There are times when, as a parent, you really want to say, "I told you so."
And there are times you can do it. And there are times you can't.
As I've mentioned before, Sonwun has taken a liking to Buzz Lightyear and his annoying catchphrase, "To infinity and beyond."
The phrase is usually announced by Sonwun just prior to one of his leaps; from the couch, from the stairs, from his bed, from the bathroom counter. The kid just lives on the edge at every opportunity.
And, god help me, I've tried to dissuade him from these daredevil leaps. But, as he has 3.5 years of experience on the planet, he knows a lot more than I do. After all, he's made the leap dozens of times and nothing's happened. So, based on that experience, nothing will ever happen.
I have also done my best to encourage my little mini-me to pick up his toys. And while all of the toys are included in that encouragement, I am particularly picky about the little ones: the lego pieces, the little men from Geotrax and the little Matchbox cars and trucks. To be fair, it's not just about neatness. It's also about me going to the washroom at 3 a.m. and stepping on three or four of these little torture devices on the way. It's about not being able to yell, because it's 3 a.m. It's about resisting the urge to go and wake Sonwun for some impromptu tidying.
So you probably know where I'm going with this. This morning, I'm tidying the kitchen. The boys are downstairs doing what they do best. They are messing things up, pulling blankets off the couch, scattering toys, fighting over toys - they are being little boys.
And then I hear it: "To infinity and beyond," THUMP, WAAAAAAHHHHHHHH.
And, as a parent with a few years under my belt, I know it's not one of those I-need-attention, I'm-bored kind of screams. It's the kind that means he's actually done some damage. And this time, he's taken his flying leap off the stairs and landed on a piece of Tow Mater, Lego version. He's hobbling up the stairs when I find him, tears streaming down his scrunched up little face. He is in pain.

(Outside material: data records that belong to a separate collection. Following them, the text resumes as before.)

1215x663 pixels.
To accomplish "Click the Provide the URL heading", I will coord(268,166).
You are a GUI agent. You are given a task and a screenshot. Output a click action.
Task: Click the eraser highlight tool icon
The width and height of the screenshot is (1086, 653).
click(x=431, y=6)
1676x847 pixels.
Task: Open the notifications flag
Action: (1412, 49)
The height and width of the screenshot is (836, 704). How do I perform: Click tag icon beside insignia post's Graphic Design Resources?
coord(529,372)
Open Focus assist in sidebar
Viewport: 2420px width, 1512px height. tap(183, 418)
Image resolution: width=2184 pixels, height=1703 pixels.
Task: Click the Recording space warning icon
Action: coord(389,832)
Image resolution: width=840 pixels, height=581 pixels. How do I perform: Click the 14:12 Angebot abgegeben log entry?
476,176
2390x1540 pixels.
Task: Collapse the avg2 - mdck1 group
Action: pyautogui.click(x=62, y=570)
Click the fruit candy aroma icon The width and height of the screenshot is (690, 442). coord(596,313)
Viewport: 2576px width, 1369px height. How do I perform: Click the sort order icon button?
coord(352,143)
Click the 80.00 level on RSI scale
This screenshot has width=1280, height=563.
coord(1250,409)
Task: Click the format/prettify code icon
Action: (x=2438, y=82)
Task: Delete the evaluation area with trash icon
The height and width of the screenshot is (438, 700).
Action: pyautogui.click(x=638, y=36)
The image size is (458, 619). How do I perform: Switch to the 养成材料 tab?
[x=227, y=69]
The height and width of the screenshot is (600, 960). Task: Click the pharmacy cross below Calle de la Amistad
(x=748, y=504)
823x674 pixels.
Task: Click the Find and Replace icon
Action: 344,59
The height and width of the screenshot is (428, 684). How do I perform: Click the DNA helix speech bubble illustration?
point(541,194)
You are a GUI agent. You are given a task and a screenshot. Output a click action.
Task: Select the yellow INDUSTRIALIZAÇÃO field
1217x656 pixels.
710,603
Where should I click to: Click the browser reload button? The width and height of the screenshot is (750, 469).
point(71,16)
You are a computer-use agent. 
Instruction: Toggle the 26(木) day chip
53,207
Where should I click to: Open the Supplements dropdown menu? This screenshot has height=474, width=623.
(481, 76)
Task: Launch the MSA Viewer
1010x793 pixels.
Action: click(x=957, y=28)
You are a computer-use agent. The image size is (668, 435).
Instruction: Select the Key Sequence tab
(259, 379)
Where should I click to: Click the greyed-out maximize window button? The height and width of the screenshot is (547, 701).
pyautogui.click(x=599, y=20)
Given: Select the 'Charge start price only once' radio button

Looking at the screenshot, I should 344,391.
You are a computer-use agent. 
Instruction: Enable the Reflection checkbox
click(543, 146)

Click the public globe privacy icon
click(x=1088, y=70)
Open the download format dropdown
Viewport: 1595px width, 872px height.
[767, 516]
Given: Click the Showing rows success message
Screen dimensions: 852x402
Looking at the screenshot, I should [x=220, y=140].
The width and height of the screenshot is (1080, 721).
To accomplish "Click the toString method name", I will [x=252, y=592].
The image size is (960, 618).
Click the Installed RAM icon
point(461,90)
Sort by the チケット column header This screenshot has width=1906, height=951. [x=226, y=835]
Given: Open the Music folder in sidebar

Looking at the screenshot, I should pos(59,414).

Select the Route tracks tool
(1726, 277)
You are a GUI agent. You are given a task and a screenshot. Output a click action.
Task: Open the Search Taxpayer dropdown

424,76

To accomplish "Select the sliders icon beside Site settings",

It take a minute or two of wailing before he can tell me where it hurts. I take off his Lightning McQueen sock (a little something for you irony fans) to find a puncture wound in his little foot. It's right in the middle, where it's gonna hurt the most. There's a little blood, but nothing serious. After a few more minutes of staggered breathing, he's able to tell me he landed on Tow Mater.
I want to say it. I want the lesson to sink in. You've been warned about "flying," haven't you? I've asked you to pick up your toys, haven't I? Do you see why now? It's the same reason I tell you not to step on the dog's head while she's sleeping. It's why I say, don't put that fork in the wall socket, don't tie that thing around your neck and stop jumping on the bed. Do you see it's not to make your life miserable? Do you see that it is because I love you and do not want to see you get hurt?
But now's not the time.
Now is the time for cleaning the wound with ice cold water. It's time for polysporin and a bandaid. And it's time to wipe away the tears and offer a big hug. It's time to put on his favourite movie and sit him on the couch until the pain goes away.
There will be plenty of time, once he's feeling better, to attempt to impart a little wisdom, to try to make him see that A+B doesn't always equal C, but when it does, it can really hurt.
It's a lesson that I'm sure I will have to impart, time and time again, for the next 20 years or so. Will he learn it? I hope so, but it took me more than 20 years to figure it out, why should he be any different?